The Constable checks the Man in the Yellow Suit and says he’s not yet dead, but implies he will be soon. Mae tells him she hit the Man, because he was going to take Winnie away against her will. Winnie insists also that she wasn’t kidnapped, but had come with them, because she wanted to. She insists that they are her friends. Then, she looks down at the Man in the Yellow Suit and thinks he looks like a marionette, carelessly thrown into the corner, arms and legs every which way amidst its strings. But it is Angus Tuck who is the most fascinating to her as she turns away from the sight of death. He is looking down at the Man almost enviously, like a starving man looking through the window at a banquet. She can’t stand to see him that way and makes him look away.

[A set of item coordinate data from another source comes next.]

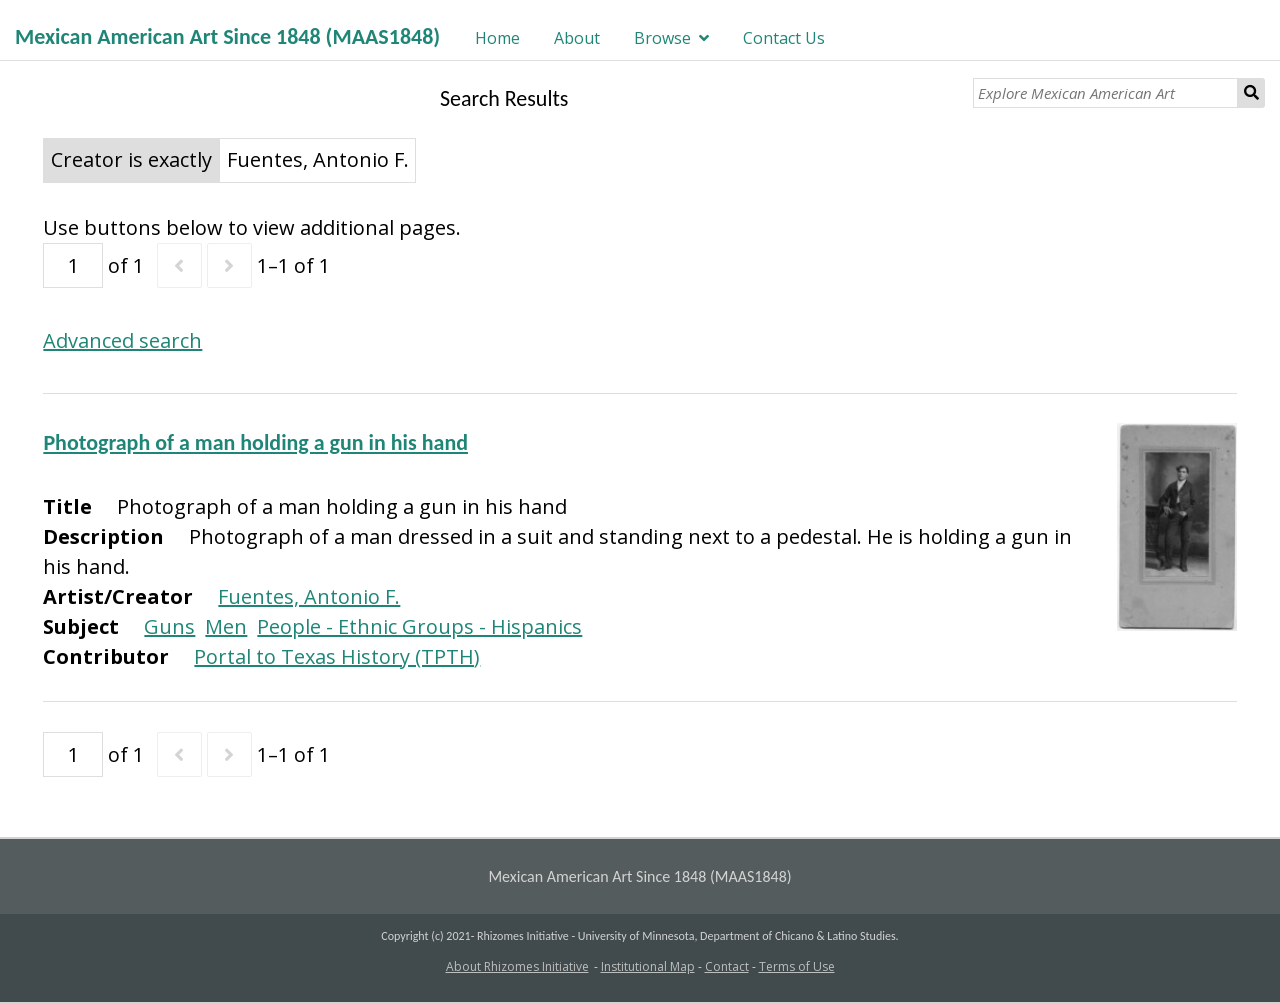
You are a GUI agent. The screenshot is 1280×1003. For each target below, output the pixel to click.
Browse (662, 38)
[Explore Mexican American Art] (1105, 93)
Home (497, 38)
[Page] (73, 265)
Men (226, 626)
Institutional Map (648, 966)
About (577, 38)
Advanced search (122, 340)
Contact (727, 966)
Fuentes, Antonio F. (309, 596)
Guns (169, 626)
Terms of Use (797, 966)
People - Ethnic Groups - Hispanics (419, 626)
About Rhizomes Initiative (517, 966)
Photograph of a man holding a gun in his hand (255, 442)
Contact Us (784, 38)
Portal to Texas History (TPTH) (337, 656)
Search (1251, 93)
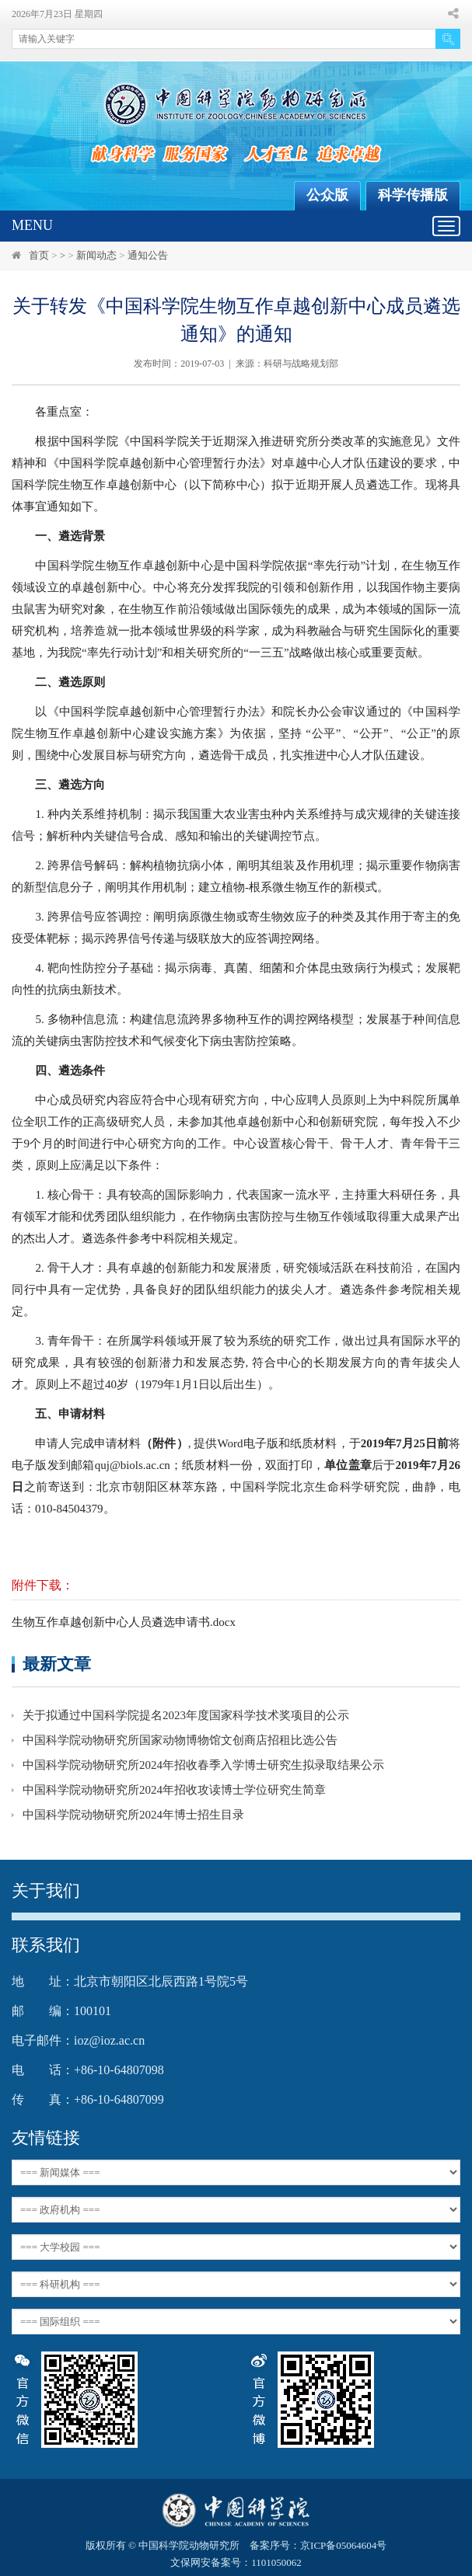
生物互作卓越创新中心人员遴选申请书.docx (124, 1622)
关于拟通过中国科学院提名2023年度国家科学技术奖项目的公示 (186, 1715)
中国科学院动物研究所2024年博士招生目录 (133, 1814)
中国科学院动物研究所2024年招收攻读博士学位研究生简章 (174, 1790)
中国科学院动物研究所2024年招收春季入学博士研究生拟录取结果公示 (203, 1765)
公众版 (327, 195)
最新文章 (57, 1663)
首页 (39, 255)
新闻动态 (96, 255)
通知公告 (148, 255)
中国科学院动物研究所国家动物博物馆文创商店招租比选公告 (180, 1740)
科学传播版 (413, 195)
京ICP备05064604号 (343, 2545)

The Constable insists that both Mae and Winnie come with him. Mae will be locked up and Winnie will be taken home. The family is devastated to learn that Mae will get the gallows if she’s found guilty. Winnie makes sure that Angus knows that everything will be alright, because the whole wide world is no longer about what might happen to her, but what she herself must keep from happening. She must make sure they do not hang Mae, because she will not be able to die.

Notes

It’s ironic that Winnie thinks of the dying Man as a marionette flung carelessly into a corner, because he was the one who was trying to pull their strings. Now he is without anyone to hold him up. Also, the idea of Mae being hung is not just abhorrent because of what she will experience, but it will also reveal the secret of the spring when she doesn’t die.